◆ Requirement 1 ◆
Output the lambda blog post below word for word, from "A problem with" to "out, there is!".
◆ Requirement 2 ◆
Decide whether each statement (a), (b) and (c) agrees with the lambda blog post below. Answer yes or no for each, and quote the words of the post that settle it.
(a) The author's talk at the ACCU meetup is on Wed, Mar 12th.
(b) Capturing fib by value lets the recursive lambda be returned safely.
(c) The compiler complains when the lambda captures the uninitialized fib.

◆ Document ◆
Sunday, March 09, 2014

Fun with Lambdas: C++14 Style

I am presenting at the SF Bay Area Association of C/C++ Users (ACCU) meetup on Wed, Mar 12th. Topic: Fun with Lambdas: C++14 Style. Slides and the blog will be available here so stay tuned.


Wednesday, October 16, 2013

Creating Recursive Lambdas ... and returning them too!

Ever since C++ adopted lambda expressions, many have stumbled upon the question whether they can be recursive. IMO, if an anonymous function needs to call itself why not create a named function/functor in the first place? But I'm not here today to argue whether it is a good or bad design. So here it is: the most common way to create a recursive lambda in C++11.
void test() 
{
  std::function<int(int)> fib = [&fib](int n)
  {
    return (n <= 2)? 1 : fib(n-1) + fib(n-2);
  };
}
The way it works is quite interesting. First, I created a std::function object, fib, and captured that in the lambda by reference. When the lambda captures fib, it is uninitialized because nothing has been assigned to it yet. The compiler knows the type of fib so it does not complain. It happily creates a closure with an uninitialized std::function. Right after that, it assigns the closure to the fib object so it gets initialized. Therefore, the reference inside lambda also works automatically. The lambda simply uses the captured std::function reference to call itself.

A problem with this approach is that the recursive lambda can not be returned. Why? When the function ends, so does the fib object and consequently, the reference inside the closure becomes invalid. Capture by value is also futile because in that case the closure object will end up getting a copy of the uninitialized std::function object that upon invocation throws std::bad_function_call exception.

Is there a way out? As it turns out, there is!

◆ Information provided ◆
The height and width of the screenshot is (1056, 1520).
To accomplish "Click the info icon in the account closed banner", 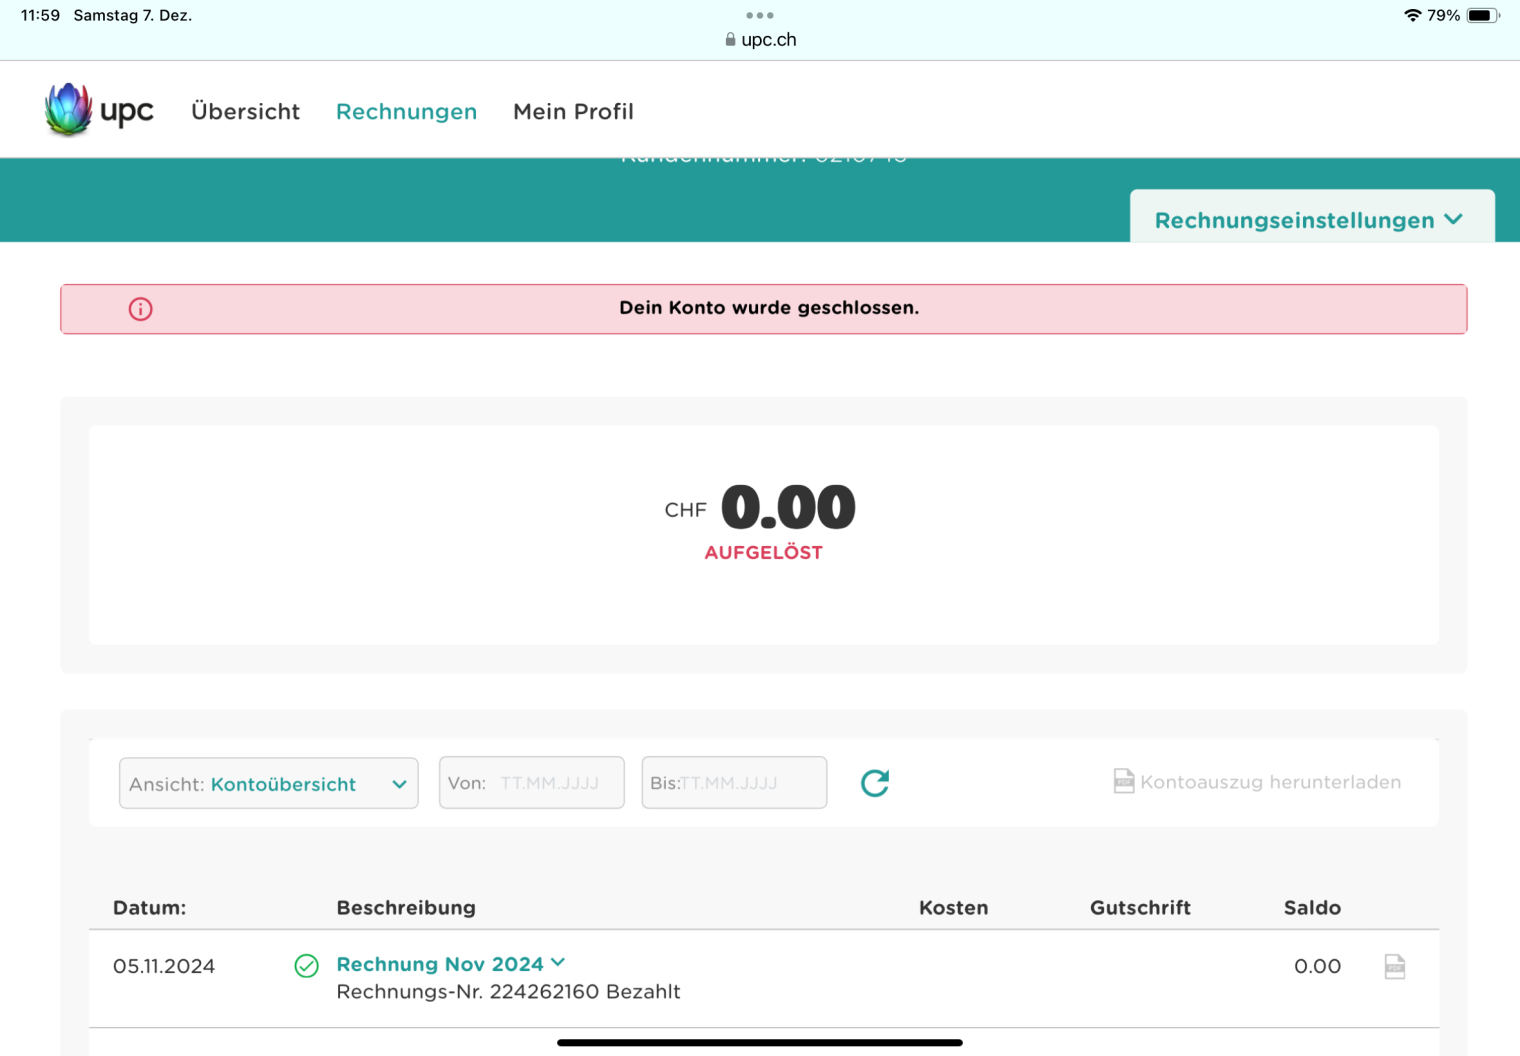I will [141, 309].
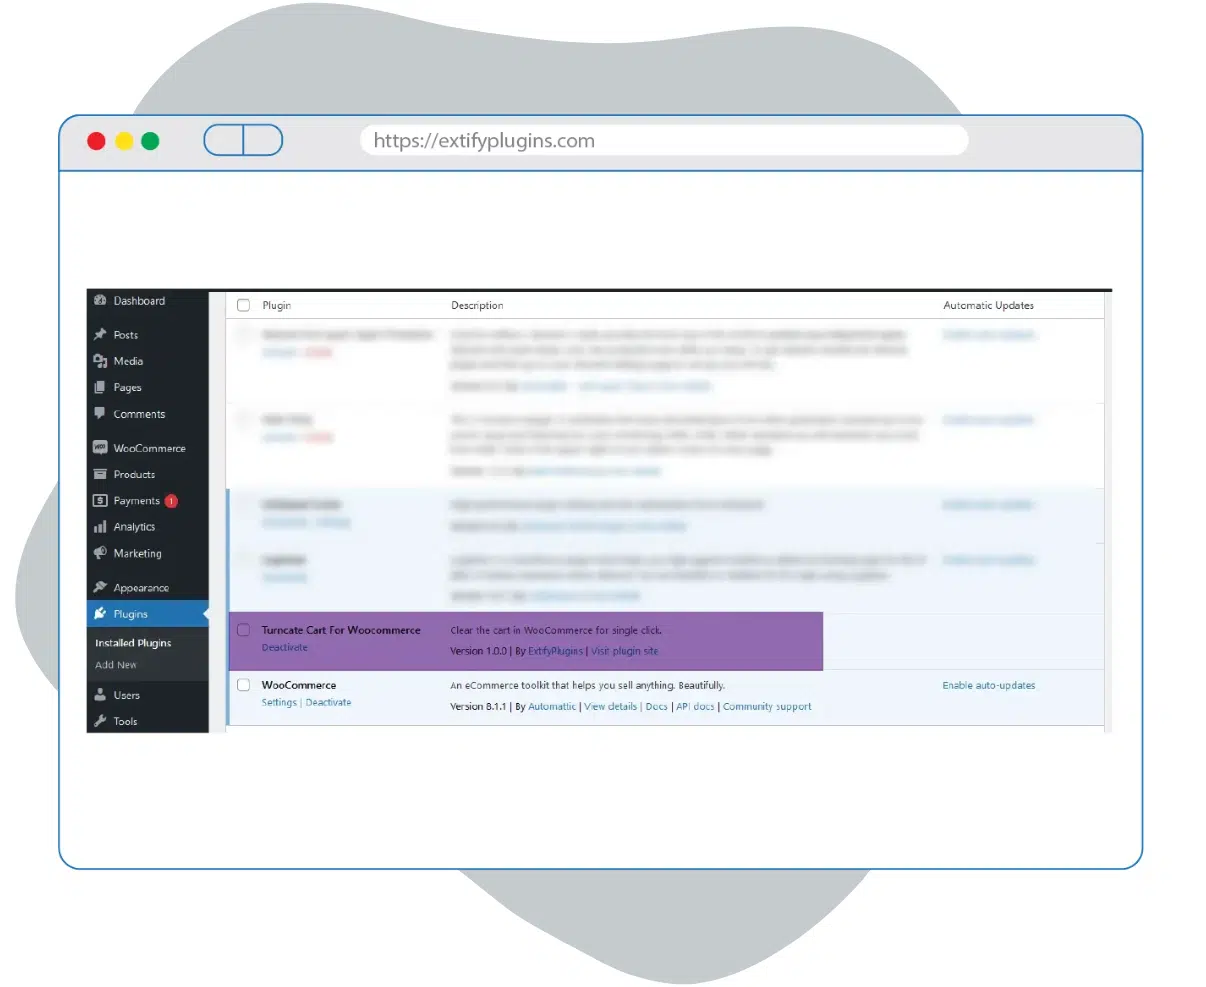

◆ Worked solution 1 ◆
A problem with this approach is that the recursive lambda can not be returned. Why? When the function ends, so does the fib object and consequently, the reference inside the closure becomes invalid. Capture by value is also futile because in that case the closure object will end up getting a copy of the uninitialized std::function object that upon invocation throws std::bad_function_call exception.

Is there a way out? As it turns out, there is!

◆ Worked solution 2 ◆
(a) Yes: "I am presenting at the SF Bay Area Association of C/C++ Users (ACCU) meetup on Wed, Mar 12th."
(b) No: "Capture by value is also futile because in that case the closure object will end up getting a copy of the uninitialized std::function object that upon invocation throws std::bad_function_call exception."
(c) No: "The compiler knows the type of fib so it does not complain."